What followed wasn't pretty. Letters and accusations flew. On more than one occasion I uttered the words "I would rather starve than eat your bread." (Thanks for the assist, Pearl Jam!) Gifts and baubles were repackaged and left on doorsteps. Not a small thing, considering one such gift was a decoupaged coffee table. That bitch was heavy.

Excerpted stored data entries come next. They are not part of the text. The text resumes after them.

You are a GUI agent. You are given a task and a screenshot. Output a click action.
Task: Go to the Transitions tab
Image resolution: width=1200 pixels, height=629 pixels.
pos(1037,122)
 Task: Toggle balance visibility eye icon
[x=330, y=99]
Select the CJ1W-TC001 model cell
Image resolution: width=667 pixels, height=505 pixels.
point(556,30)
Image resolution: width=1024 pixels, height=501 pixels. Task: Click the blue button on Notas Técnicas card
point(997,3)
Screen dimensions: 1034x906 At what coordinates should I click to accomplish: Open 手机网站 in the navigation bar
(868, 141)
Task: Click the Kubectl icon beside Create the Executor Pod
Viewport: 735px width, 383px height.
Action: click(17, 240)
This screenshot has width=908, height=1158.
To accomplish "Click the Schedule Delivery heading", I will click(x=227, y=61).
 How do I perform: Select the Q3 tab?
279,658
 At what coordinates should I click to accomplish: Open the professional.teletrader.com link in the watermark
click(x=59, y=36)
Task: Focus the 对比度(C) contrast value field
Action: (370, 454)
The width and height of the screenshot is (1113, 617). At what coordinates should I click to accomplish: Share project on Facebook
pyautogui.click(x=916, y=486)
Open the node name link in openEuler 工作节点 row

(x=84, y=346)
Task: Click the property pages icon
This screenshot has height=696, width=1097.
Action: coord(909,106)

Then the sadness. Prolonged, boring, mopey. Plotted countless acts of revenge. Odd how there's no plural for the word revenge itself. I wanted revenges. And not of the "living well" variety, either. I longed for calamity. Locusts. Fire and brimstone. A pox on their house and cars that gave them endless mechanical problems. But mostly I felt bad for myself. Overly bad, like "I've been martyred on a cross of two people I had dared to trust" bad. I admit here and now, I started writing poetry as an outlet. Buried somewhere in a storage facility or a basement thick with spiderwebs and creaky ski boots is a yellowed legal pad with the words "The Night Table Years" scribbled on the first page. When I die, someone will find it, be momentarily excited, then read it, and then, I hope, burn it.

Years passed before I found myself in something even remotely resembling a serious relationship. Self-mythologically speaking, I'd say it was because it just took me that long to find someone I actually cared about. In reality, I was broken and disinterested. Also, that whole thing about L.A.'s hyper-Darwinian mating scene. Tough nut to crack.



Jill and I didn't meet cute and we certainly didn't break up neat. In fact, we never saw or spoke to each other again. But in the years that followed, I came to realize it most certainly wasn't all her fault. In fact, it may be no more appropriate for her to ask for my forgiveness than it is for me to ask for hers. But I'm the one writing, so I get to do both. And, in the same way military cadets eventually thank their drillmasters for their cruel tutelage, I offer my gratitude. Everybody gets crushed. For the lucky ones it only happens once.